House Speaker Nancy Pelosi and Treasury Secretary Mnuchin have held a series of talks this week aimed at breaking the impasse and both have said they were “hopeful”.
Reports out of Washington said the two sides were looking at an “escalator” compromise in which the new stimulus starts at $1.5tn – around what Republicans are open to – and rises closer to the Democrats’ $2.2tn plan if the pandemic persists.
“The escalator clause could be the special sauce and maybe how the Republicans try to meet the Democrats where they are,” said Stephen Innes at Axi.
“And House Nancy Speaker Pelosi can still feel like she can claim victory in getting the number closer to her $2.2tn target.

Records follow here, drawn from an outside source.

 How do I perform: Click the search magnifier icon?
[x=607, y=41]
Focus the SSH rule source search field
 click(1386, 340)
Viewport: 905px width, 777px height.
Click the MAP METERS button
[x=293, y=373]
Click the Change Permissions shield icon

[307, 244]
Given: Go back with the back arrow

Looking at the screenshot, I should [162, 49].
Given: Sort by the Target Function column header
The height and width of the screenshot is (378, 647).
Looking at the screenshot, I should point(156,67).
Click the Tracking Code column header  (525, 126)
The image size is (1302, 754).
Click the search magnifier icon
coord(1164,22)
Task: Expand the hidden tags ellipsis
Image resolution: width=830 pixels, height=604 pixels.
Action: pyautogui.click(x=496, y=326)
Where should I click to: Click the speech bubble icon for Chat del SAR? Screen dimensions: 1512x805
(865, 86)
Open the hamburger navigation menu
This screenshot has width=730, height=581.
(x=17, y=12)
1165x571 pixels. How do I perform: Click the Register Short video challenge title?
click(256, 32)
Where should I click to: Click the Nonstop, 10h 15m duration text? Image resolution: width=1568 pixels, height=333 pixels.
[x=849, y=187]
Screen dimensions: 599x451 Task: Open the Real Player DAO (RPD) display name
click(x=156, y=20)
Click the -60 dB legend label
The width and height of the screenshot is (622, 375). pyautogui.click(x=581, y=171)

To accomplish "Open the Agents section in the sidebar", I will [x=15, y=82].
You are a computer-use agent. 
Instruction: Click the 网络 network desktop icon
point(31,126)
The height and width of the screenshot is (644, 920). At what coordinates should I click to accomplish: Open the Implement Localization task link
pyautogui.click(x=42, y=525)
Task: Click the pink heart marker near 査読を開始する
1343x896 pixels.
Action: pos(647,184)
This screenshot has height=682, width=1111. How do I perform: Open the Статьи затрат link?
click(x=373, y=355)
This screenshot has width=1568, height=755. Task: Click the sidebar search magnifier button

“The stimulus deal is very much needed and will come as a massive relief to many unemployed Americans who were having a vision of that proverbial lump of coal in their holiday stocking this year.”
There was some good news out of Washington on Wednesday, with data showing private sector jobs creation jumped 749,000 in September, much better than the 649,000 expected, while pending home sales also topped forecasts.
Analysts said markets were also getting used to the idea of Joe Biden winning November’s election against the pro-business, anti-regulation Donald Trump.
The view was summed up by former Goldman CEO Lloyd Blankfein, who tweeted: “So far the stock market doesn’t seem too upset at the prospect of Biden winning, despite Trump’s more market friendly policies.
“Perhaps folks think their stocks and 401(k)s will do better with higher taxes and increased regulation than with nastiness and scorched earth.”
Early polls showed expectations Biden would win increased after Tuesday’s chaotic debate, which saw the two trade personal barbs and shout over each other.